By Grace Maruska
E-government offers new, innovative ways to help connect individuals with public services. Navigating our post-pandemic world, however, requires deeper understanding of how various factors might impact public opinion on the government’s use of technology to increase transparency, improve communication, and conduct government business online. By examining survey data collected by the Center for Public Interest Polling at the Eagleton Institute of Politics, we found that, though perceptions of economic hardship increased, self-reported internet skills and perceptions of e-government remained steady in New Jersey between 2022 and 2023.[1] This potential relationship—or the lack thereof—has implications for the provision of e-government services.
Perceived greater economic hardship over time stands out as an important finding from the survey. In 2022, 41% of survey respondents said that it was very difficult for people who are poor to work hard and get out of poverty. That grew to 63% by 2023—a whopping 22-percentage-point increase. This is not entirely surprising, given the effects of inflation and other macroeconomic factors. And yet survey respondents indicated they had roughly the same level of internet skills and perceptions of e-government between 2022 and 2023.
Many survey respondents had positive perceptions of e-government. More than half of survey respondents each year said that New Jersey did a somewhat good job or very good job using technology to increase transparency, improve communication, and conduct government business online, increasing from 52% to 56% by 2023. At the same time, 43% of survey respondents felt that the government only did a slightly good job or not a good job at all in 2022. That percentage did decline, however, to 35% in the following year. An overwhelming majority of survey respondents also reported being skilled with the internet. Indeed, 88.5% of survey respondents fell somewhere between fairly skilled and an expert each year.

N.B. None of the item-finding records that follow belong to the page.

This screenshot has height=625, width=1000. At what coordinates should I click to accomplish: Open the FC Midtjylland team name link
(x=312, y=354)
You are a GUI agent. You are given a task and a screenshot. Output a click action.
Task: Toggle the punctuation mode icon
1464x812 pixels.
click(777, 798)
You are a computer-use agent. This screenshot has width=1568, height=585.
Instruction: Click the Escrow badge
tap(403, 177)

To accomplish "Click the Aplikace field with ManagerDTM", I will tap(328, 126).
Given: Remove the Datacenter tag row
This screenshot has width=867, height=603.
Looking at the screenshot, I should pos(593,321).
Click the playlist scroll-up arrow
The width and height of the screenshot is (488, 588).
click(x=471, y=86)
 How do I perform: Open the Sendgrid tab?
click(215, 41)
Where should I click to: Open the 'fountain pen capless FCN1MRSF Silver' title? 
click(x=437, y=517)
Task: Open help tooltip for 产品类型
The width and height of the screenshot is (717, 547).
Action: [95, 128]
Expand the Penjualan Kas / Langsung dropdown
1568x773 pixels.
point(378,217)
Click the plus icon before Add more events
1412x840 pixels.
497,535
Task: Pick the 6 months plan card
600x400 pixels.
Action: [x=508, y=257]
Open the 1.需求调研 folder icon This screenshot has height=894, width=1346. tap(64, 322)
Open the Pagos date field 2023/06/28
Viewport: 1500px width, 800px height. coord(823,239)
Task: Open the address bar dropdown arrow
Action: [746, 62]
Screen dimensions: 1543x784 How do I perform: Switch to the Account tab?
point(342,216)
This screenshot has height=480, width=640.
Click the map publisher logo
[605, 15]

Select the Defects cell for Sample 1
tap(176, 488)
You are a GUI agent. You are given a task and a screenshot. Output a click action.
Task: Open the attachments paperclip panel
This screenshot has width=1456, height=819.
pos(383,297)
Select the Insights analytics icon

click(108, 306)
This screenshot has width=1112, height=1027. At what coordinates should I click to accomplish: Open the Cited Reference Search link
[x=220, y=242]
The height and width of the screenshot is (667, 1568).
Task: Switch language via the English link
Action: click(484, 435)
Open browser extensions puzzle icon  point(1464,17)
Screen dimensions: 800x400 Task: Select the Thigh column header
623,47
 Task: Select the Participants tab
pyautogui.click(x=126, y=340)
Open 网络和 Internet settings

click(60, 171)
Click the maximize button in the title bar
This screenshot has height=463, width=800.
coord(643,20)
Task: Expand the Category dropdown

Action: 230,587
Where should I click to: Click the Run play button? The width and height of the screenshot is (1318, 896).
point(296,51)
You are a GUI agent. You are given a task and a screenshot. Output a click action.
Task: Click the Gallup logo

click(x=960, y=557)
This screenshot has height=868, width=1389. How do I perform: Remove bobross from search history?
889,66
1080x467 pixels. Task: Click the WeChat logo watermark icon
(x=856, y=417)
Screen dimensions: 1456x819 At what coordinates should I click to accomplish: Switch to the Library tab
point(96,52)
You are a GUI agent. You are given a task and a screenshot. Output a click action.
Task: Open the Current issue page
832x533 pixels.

Perceptions of e-government among survey respondents who were more skilled with the internet differed from those with fewer skills each year. Among respondents who reported expert internet skills in 2022, one-third (33%) felt that the government did a somewhat good job, 28% a slightly good job, and 25% not a good job at all. Survey respondents who reported they were very skilled or fairly skilled with the internet in 2022 were much more likely to say that the government did a somewhat good job by comparison. Indeed, 41% of survey respondents who self-reported very skilled or fairly skilled in 2022 felt this way. These differences were much less pronounced in 2023, as most survey respondents indicated that the government did a somewhat good job regardless of internet skills.
Though survey respondents felt that there was greater general economic hardship, the respondents also reported that they were consistently skilled with the internet and maintained positive perceptions of e-government between 2022 and 2023. Future research should continue to consider how these factors interact to help New Jersey better understand e-government in our post-pandemic world.
References:
[1] Koning, A. & Roman, J. (2022, 2023). A survey of New Jersey residents. New Jersey: Eagleton Center for Public Interest Polling.